Document:
START
When the Buffalo Bills hired Tennessee Titans defensive coordinator Gregg Williams to be head coach instead of Baltimore Ravens defensive coordinator Marvin Lewis, it reignited the issue of minority hiring practices in the National Football League.
Much of the criticism isn't necessarily directed at the Bills. After all, Bills President and General Manager Tom Donahoe did interview Lewis and former Bills defensive coordinator Ted Cottrell, who now works for the Jets.
The problem is no one else spoke to Lewis, even though he topped the list of hot assistant coaches after masterminding a Ravens defense considered to be one of the best in NFL history.
Detroit (Marty Mornhinweg), Washington (Marty Schottenheimer), Cleveland (Butch Davis), Kansas City (Dick Vermeil), the Jets (Herman Edwards) and the expansion Houston franchise (Dom Capers) made their choices before talking to Lewis. Edwards, formerly Tampa Bay's assistant head coach and defensive backs coach, was the only African-American. Arizona (Dave McGinnis) and Cincinnati (Dick LeBeau) both retained interim coaches with losing records.
END
Objective:
Can you carry on the article about minority hiring in the NFL from the point where it stops?

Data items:
START
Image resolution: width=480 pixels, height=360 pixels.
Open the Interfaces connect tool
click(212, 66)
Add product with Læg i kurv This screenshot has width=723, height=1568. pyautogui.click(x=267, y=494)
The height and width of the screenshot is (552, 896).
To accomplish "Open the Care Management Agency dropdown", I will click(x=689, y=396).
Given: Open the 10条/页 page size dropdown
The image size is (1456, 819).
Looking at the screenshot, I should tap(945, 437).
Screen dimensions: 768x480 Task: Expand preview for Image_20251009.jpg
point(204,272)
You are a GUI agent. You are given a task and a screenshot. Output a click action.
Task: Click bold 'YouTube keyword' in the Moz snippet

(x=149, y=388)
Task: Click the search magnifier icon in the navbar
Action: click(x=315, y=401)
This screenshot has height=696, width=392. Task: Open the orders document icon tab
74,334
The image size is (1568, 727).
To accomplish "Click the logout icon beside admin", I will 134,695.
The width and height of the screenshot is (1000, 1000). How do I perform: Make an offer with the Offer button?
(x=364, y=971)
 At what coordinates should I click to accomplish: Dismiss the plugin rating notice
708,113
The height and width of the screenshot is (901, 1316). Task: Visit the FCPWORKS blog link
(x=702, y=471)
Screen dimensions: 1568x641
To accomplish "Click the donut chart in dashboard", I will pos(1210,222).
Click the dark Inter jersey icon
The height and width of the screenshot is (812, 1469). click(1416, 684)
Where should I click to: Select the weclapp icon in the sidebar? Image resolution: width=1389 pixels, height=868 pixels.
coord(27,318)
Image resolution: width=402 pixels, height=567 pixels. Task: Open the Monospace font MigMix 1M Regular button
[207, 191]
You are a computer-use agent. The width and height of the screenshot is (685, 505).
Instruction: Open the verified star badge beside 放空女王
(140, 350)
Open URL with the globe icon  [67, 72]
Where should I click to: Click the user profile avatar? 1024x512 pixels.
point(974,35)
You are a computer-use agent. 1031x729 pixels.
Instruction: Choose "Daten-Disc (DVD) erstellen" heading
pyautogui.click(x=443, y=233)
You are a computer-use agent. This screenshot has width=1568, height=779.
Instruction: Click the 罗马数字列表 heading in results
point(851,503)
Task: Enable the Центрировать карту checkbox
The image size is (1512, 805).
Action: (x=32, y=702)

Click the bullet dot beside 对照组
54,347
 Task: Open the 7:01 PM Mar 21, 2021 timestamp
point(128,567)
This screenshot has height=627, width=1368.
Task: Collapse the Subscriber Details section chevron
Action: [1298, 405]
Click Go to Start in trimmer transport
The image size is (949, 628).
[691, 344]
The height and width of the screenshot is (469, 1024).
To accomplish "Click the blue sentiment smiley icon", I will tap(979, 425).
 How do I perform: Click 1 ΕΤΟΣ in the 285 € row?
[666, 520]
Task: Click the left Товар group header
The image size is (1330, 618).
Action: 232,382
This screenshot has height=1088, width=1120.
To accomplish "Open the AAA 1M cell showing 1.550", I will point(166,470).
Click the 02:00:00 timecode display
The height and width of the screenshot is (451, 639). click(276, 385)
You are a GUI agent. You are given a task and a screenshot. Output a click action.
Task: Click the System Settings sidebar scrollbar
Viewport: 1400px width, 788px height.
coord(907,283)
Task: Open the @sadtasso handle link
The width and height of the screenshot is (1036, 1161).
END
Task answer:
Edwards, Tampa Bay's Tony Dungy and Minnesota's Dennis Green are the only African-American coaches. There have been just six in the NFL's 80-year history.
Lewis said he's not disappointed he didn't get the Bills' job, but he felt uncomfortable accepting any offer without a chance to see the area. His interview with Buffalo took place in Baltimore.
Lewis told the Baltimore Sun there was pressure to take the Bills job if offered because of his race. But he didn't want it for that reason.
"It had to be the right situation for me and my family," he said. "I think our people will appreciate the fact that you don't have to take every job because it is extended out there. I'm not looking at this as a negative. We just won the Super Bowl. My family is ecstatic we're staying here."
"I'm happy Marvin is coming back," Ravens free safety Rod Woodson said Saturday from Hawaii. "But we all know he deserves to be a head coach in this league. It's a shame some teams didn't see it that way."
Dungy suggested to Sports Illustrated Thursday the lack of head coaching opportunities for Lewis might have been racially motivated.
"You would have thought more than one team out of nine (counting Arizona and Cincinnati) would say that here's a guy that should be at least talked to," Dungy said. "And you can only beg the question in your own mind: If he were white, would it have been one out of nine? I don't think so. I think it would have been more than one out of nine."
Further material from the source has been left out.